=== RECORDS SHOWN ===

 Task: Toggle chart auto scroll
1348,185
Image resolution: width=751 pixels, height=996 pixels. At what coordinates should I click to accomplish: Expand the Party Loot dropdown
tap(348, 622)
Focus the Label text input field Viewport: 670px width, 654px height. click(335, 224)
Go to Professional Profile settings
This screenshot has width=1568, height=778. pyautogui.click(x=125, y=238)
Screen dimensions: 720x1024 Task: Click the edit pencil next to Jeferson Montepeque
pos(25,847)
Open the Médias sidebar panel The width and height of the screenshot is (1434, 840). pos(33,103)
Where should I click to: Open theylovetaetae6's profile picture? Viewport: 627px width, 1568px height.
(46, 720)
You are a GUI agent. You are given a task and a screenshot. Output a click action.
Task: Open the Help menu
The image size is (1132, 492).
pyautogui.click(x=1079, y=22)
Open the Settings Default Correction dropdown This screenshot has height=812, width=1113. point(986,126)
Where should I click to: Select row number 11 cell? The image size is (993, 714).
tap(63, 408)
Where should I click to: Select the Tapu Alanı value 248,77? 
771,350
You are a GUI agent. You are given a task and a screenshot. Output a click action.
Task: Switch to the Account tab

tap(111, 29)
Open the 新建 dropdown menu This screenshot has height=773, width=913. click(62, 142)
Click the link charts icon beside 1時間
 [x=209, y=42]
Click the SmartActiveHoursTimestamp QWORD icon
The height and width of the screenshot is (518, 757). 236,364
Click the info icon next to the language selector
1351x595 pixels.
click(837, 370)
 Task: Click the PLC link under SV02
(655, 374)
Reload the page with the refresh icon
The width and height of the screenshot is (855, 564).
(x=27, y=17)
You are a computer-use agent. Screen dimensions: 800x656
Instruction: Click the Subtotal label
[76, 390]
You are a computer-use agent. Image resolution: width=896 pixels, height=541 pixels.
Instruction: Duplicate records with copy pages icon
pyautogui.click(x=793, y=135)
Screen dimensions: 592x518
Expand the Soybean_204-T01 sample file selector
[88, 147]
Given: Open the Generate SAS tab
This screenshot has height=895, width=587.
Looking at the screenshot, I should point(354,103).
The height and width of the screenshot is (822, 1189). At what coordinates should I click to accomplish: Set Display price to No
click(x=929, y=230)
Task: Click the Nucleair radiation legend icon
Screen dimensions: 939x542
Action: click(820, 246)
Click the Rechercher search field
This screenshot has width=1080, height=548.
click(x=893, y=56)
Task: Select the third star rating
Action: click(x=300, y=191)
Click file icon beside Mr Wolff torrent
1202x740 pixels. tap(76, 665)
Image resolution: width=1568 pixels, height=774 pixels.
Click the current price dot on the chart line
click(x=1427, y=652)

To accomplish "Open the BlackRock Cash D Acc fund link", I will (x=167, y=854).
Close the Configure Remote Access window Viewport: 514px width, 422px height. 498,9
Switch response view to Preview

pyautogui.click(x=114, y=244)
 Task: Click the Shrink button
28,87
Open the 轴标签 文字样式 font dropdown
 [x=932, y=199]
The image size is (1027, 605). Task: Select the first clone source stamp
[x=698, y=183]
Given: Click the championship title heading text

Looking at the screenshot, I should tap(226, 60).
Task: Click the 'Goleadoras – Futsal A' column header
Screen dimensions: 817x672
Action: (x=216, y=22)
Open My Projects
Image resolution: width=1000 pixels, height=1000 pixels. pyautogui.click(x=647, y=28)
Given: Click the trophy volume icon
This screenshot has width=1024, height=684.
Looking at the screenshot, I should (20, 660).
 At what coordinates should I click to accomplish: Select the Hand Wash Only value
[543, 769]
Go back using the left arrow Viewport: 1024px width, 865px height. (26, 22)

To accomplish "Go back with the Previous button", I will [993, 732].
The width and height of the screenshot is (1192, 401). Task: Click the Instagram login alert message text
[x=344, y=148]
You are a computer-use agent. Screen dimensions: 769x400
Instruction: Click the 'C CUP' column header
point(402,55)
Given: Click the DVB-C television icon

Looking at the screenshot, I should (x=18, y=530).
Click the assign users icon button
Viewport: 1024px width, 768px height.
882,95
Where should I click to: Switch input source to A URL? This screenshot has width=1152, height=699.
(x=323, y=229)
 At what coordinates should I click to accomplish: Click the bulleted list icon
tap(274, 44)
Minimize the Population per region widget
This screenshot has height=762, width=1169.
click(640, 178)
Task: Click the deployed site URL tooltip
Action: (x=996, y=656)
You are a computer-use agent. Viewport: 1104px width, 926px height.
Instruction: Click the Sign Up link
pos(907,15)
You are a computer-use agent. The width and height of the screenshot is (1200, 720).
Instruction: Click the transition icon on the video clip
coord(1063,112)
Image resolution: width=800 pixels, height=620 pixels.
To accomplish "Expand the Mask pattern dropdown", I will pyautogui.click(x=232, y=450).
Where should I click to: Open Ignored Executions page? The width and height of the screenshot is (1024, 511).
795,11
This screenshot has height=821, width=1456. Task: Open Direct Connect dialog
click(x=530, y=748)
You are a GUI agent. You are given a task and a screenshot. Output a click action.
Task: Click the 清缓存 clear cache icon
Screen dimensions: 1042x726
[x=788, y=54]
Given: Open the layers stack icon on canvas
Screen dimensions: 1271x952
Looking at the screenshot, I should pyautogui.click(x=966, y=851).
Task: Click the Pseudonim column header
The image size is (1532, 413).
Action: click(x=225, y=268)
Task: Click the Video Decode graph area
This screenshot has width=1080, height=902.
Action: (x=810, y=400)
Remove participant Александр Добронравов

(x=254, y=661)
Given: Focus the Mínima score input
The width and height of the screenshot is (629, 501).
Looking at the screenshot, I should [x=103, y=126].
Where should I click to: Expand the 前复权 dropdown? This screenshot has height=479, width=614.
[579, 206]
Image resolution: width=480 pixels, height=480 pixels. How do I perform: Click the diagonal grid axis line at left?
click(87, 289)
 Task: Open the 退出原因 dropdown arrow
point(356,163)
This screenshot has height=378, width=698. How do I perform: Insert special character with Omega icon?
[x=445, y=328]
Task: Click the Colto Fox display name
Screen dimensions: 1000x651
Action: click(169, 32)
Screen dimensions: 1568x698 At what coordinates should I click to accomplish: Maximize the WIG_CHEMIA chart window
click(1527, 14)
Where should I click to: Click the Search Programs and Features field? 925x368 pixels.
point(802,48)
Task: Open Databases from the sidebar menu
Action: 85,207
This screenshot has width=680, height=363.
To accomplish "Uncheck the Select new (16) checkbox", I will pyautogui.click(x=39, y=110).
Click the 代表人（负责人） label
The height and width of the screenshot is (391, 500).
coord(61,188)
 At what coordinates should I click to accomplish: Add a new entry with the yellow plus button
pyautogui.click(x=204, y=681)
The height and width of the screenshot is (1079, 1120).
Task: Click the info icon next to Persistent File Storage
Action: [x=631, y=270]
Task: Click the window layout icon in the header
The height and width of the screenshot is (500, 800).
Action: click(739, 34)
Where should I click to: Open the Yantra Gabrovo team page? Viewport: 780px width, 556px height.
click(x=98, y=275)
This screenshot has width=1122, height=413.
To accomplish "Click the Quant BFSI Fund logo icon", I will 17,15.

===

Copying word for word, give each line of the data above from the first one through the line containing "Open the Settings", and nothing else.

 Task: Toggle chart auto scroll
1348,185
Image resolution: width=751 pixels, height=996 pixels. At what coordinates should I click to accomplish: Expand the Party Loot dropdown
tap(348, 622)
Focus the Label text input field Viewport: 670px width, 654px height. click(335, 224)
Go to Professional Profile settings
This screenshot has width=1568, height=778. pyautogui.click(x=125, y=238)
Screen dimensions: 720x1024 Task: Click the edit pencil next to Jeferson Montepeque
pos(25,847)
Open the Médias sidebar panel The width and height of the screenshot is (1434, 840). pos(33,103)
Where should I click to: Open theylovetaetae6's profile picture? Viewport: 627px width, 1568px height.
(46, 720)
You are a GUI agent. You are given a task and a screenshot. Output a click action.
Task: Open the Help menu
The image size is (1132, 492).
pyautogui.click(x=1079, y=22)
Open the Settings Default Correction dropdown This screenshot has height=812, width=1113. point(986,126)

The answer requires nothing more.